WHAT YOU NEED TO DO: For the listing below, return the line containing "Task: Click the Oct label on time axis", the line containing "Viewport: 860px width, 540px height.", and all lines in between, exactly as written and nothing else.

RECORDS FOR THIS EXERCISE:
··········

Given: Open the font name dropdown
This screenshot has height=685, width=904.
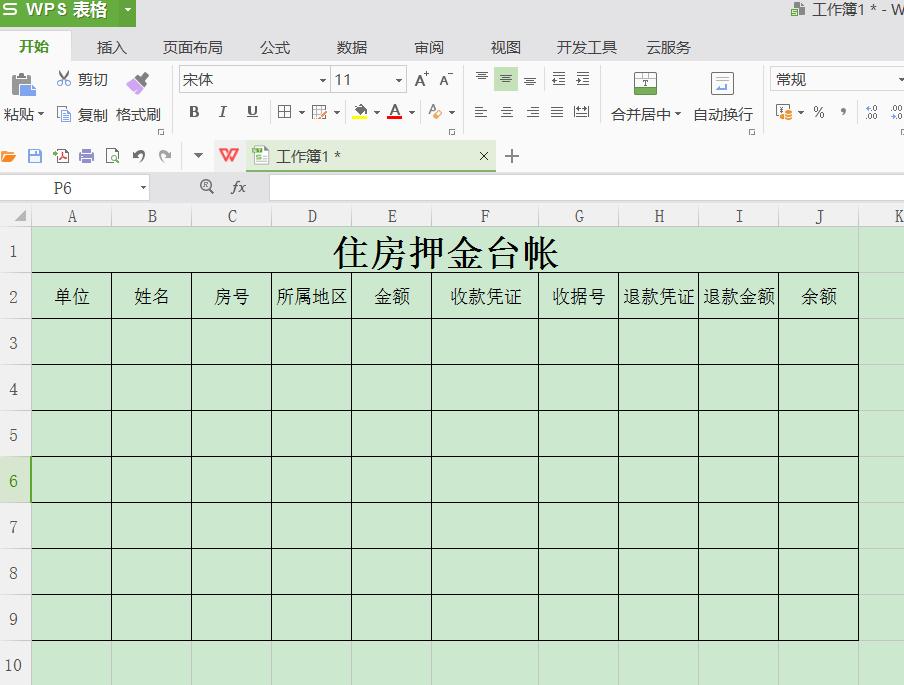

··········

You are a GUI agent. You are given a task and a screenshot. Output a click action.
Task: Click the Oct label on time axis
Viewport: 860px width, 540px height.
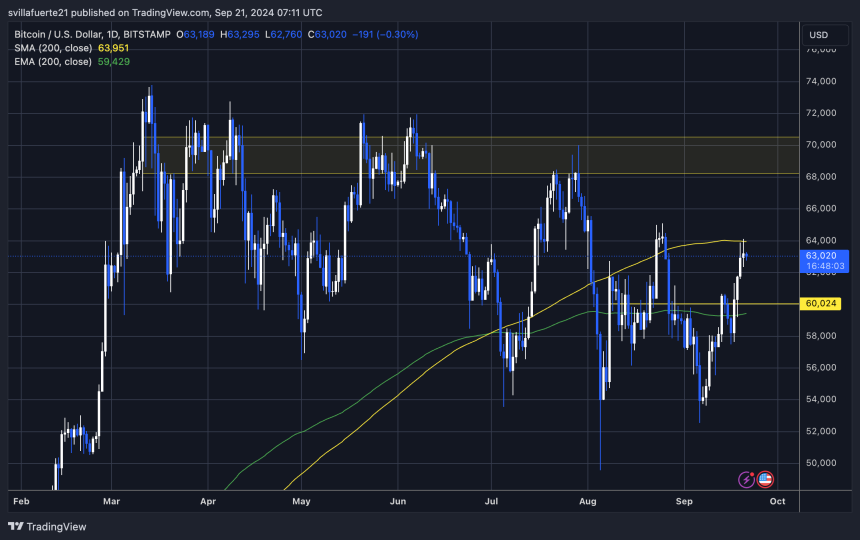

··········

PROBLEM SOLUTION:
Task: Click the Oct label on time axis
Viewport: 860px width, 540px height.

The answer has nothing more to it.